Setelah puas berjalan dari ujung ke ujung kaki saya pun meminta haknya untuk sekadar beristirahat. Sebuah bangku kosong depan Gedung Agung menjadi tempat istirahat akhirnya. Di sekitar tempat saya duduk cukup ramai. Ada sebuah keluarga yang sekiranya sedang bertamasya dengan belanjaan cukup banyak. Namun ada pula yang sekadar bercengkerama menikmati sore.
Tak berapa lama, tiba-tiba sesosok gadis kecil menyeruduk di samping saya. Anak perempuan itu menyodorkan bekas tempat minum. Dia bukan sedang menawarkan minuman melainkan meminta-minta. Di area wisata ini memang banyak para peminta yang nongkrong dari pagi untuk meminta receh kepada para pengunjung.

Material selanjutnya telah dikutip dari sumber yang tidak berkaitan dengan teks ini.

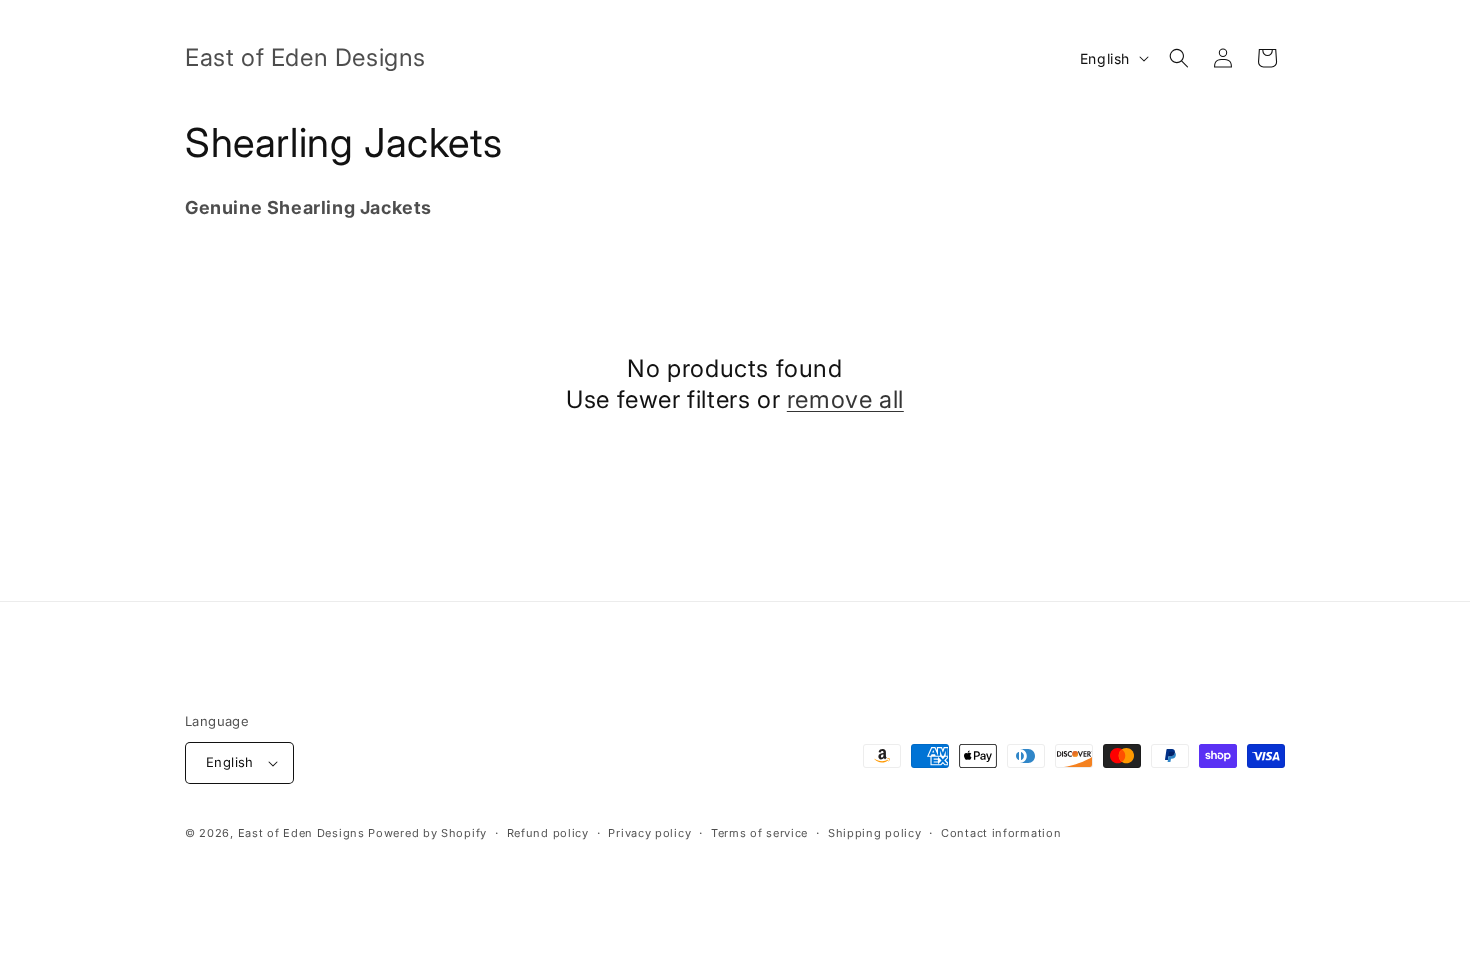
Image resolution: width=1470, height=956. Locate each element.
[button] (1179, 58)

Bocah itu membuat saya tertegun. Bagaimana tidak, usianya kira-kira 4 tahun. Bentuk wajah dan tubuhnya yang membuat hati saya miris dibuatnya. Kedua pelupuk mata gadis kecil itu menonjol ke depan. Struktur wajahnya menjadi aneh karena mata itu terlalu besar dan membuat mulut dan hidungnya tidak sinkron.
Dia berambut keperak-perakan. Entah memang asli atau sudah disemir. Pakaiannya kusut seperti orang belum mandi beberapa hari. Dia juga tak memakai alas kaki. Sementara jemari tangannya hampir tak terlihat. Sebab sepertinya antara jempol dengan jari lainnya menempel jadi satu. Kondisi kakinya tak begitu berbeda.

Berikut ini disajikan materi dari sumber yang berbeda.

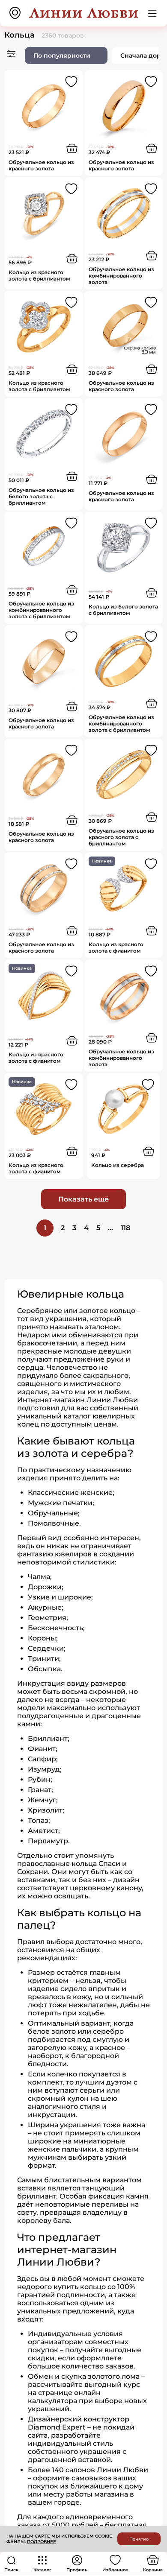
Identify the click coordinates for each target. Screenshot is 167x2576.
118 (125, 1228)
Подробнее (41, 2541)
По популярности (61, 55)
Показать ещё (83, 1199)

Selesai saya beri beberapa receh dia pun beranjak ke samping kanan kiri saya. Ternyata dia tak sendiri. Di dekatnya ada wanita dewasa, mungkin umurnya berkisar 30 tahun. Dia menunggu si anak dengan duduk dekat pagar Gedung Agung. Si kecil itu lalu menghampirinya dengan menyerahkan uang hasil minta-minta. Dia kelihatan lelah dan ingin sekali duduk. Namun wanita itu sepertinya terus memaksa si anak untuk meminta. Tak jarang terdengar nadanya membentak-bentak.
Setiap si kecil menghampiri wanita itu langsung menghardiknya. Seakan si anak tak ingin dibiarkannya beristirahat. Apalagi untuk sekadar duduk-duduk. Gadis kecil itu tak mampu berbuat apa-apa selain menuruti keinginannnya. Saya pun berfikir apa itu ibu kandungnya? Atau jangan-jangan hanya wanita yang disuruh orang untuk mendampingi si bocah. Kasar sekali perlakuannya. Gadis itu sakit, saya tahu benar. Namun saya pun tak mampu berbuat apa-apa menyaksikan kegetiran yang tengah berlangsung di hadapan saya.

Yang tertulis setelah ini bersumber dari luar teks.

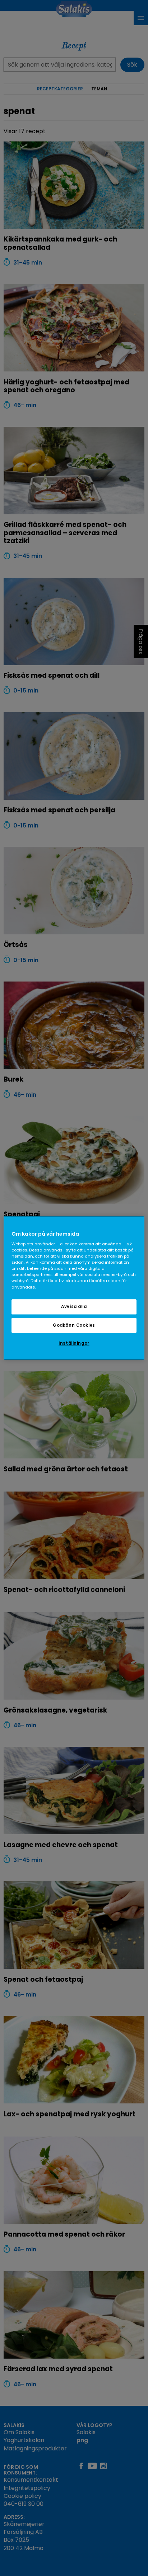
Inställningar (74, 1343)
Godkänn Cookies (74, 1325)
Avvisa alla (74, 1306)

Tuhan, bersyukur sekali saya mempunyai keluarga yang utuh dan untuk menghidupinya bapak dan ibu tak perlu meminta-minta. Sementara lihatlah anak kecil itu. Bahkan mungkin dia tak tahu mengapa ia lahir di dunia. Sekecil itu sudah menanggung beban teramat berat.
Saya tak kuasa lama-lama menyaksikan si kecil terlunta-lunta sedemikian rupa. Saya memilih berlalu pergi. Dan orang-orang di sekitar seakan tak peduli. Ya, mereka mempunyai kehidupan masing-masing yang penuh liku sendiri.